DIRECTIONS>
Read through the material below and copy each line in which the word "cell" occurs.

RECORDS SHOWN>

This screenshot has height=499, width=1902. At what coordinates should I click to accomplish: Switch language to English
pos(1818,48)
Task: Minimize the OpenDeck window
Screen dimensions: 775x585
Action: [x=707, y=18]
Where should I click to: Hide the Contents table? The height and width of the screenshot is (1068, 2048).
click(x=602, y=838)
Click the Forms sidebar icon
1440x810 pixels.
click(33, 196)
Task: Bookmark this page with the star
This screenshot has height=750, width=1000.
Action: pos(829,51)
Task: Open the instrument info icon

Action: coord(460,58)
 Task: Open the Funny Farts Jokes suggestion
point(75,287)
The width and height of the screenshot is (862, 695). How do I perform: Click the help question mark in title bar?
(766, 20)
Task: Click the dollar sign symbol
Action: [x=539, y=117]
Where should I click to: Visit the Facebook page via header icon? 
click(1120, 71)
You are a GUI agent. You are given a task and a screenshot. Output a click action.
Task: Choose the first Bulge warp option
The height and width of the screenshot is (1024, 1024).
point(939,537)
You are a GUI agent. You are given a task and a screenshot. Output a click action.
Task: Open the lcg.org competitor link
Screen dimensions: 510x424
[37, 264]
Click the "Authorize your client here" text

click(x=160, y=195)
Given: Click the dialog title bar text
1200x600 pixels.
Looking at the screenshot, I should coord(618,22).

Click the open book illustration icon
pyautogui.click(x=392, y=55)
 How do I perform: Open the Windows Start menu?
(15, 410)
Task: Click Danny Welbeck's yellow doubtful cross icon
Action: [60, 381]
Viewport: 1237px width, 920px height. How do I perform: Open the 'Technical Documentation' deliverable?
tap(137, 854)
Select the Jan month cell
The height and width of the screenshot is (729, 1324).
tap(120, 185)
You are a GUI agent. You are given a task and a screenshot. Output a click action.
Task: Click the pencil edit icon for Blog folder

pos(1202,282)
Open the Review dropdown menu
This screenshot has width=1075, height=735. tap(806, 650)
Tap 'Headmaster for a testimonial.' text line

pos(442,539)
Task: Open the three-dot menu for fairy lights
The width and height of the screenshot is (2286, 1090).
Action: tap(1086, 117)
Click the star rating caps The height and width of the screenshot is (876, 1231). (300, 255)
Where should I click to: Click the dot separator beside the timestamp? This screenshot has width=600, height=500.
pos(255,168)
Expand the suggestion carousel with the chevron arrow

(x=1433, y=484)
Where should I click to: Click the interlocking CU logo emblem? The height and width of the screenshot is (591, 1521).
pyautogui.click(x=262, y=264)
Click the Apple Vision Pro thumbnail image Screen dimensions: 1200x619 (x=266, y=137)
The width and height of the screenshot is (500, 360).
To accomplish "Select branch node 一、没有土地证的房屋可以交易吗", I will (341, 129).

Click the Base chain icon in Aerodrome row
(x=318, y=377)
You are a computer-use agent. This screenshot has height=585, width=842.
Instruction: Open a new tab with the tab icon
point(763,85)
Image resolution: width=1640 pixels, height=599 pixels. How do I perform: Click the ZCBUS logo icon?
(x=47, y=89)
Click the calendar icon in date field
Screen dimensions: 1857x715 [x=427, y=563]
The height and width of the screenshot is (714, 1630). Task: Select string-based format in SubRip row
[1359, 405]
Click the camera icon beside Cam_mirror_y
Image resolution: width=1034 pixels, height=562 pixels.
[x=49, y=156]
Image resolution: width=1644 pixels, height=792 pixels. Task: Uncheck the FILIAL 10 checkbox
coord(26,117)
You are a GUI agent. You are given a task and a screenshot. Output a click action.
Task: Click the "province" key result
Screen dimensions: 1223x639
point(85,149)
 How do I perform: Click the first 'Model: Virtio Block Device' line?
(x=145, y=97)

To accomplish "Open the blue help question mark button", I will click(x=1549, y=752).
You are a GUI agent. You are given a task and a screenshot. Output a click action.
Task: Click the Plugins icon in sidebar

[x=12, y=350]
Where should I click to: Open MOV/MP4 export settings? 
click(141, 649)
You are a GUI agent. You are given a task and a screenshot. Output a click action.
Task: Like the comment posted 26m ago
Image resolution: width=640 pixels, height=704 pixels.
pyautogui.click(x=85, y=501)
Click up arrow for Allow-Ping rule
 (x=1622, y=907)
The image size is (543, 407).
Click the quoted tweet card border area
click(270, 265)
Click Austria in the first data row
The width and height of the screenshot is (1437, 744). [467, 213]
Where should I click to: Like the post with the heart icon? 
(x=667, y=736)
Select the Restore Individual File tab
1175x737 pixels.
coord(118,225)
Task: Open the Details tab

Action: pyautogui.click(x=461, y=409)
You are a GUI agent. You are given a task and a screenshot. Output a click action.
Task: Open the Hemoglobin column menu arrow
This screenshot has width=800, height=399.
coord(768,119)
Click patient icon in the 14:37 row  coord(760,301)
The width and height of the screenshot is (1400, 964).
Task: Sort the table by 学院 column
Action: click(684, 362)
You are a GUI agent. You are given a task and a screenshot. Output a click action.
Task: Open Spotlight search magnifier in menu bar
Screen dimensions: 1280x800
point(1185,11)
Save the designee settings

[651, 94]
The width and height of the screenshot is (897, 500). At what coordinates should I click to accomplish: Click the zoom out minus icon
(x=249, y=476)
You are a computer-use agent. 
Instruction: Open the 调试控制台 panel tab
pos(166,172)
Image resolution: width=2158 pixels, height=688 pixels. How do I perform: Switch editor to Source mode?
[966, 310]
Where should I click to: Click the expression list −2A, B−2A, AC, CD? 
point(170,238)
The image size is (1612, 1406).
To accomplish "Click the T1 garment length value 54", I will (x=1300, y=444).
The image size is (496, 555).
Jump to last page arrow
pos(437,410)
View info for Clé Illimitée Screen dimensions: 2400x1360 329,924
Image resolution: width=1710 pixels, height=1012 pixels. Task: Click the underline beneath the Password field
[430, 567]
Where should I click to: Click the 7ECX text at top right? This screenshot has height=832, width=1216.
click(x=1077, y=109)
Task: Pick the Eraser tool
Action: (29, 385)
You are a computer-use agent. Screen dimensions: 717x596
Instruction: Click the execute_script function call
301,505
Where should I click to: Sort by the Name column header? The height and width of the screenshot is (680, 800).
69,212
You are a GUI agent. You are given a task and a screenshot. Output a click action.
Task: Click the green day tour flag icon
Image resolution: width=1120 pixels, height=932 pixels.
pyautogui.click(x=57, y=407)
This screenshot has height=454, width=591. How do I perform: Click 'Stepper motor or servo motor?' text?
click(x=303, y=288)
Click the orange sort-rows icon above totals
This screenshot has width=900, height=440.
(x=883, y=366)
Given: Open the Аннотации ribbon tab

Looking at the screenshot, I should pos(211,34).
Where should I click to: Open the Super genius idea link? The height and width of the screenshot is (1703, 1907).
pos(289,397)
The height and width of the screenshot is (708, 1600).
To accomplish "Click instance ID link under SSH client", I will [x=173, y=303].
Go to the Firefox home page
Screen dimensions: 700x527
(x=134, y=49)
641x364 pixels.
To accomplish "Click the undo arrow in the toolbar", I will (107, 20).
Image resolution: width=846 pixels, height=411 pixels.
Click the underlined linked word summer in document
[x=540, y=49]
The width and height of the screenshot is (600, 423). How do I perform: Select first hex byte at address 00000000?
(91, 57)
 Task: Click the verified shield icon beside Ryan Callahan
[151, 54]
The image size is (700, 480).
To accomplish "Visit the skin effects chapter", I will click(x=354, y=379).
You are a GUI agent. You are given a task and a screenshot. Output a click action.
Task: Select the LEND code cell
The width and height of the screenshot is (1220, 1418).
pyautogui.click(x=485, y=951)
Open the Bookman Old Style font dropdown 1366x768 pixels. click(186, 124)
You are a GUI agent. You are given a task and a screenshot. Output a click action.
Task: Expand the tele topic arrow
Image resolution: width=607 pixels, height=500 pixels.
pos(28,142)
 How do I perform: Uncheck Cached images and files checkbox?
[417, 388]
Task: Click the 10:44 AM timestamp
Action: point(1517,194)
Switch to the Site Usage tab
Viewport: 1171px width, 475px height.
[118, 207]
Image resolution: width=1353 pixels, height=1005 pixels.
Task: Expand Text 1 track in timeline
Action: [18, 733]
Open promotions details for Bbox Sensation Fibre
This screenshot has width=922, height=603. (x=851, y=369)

SOLUTION TO THIS TASK>
Select the Jan month cell
Task: Select the LEND code cell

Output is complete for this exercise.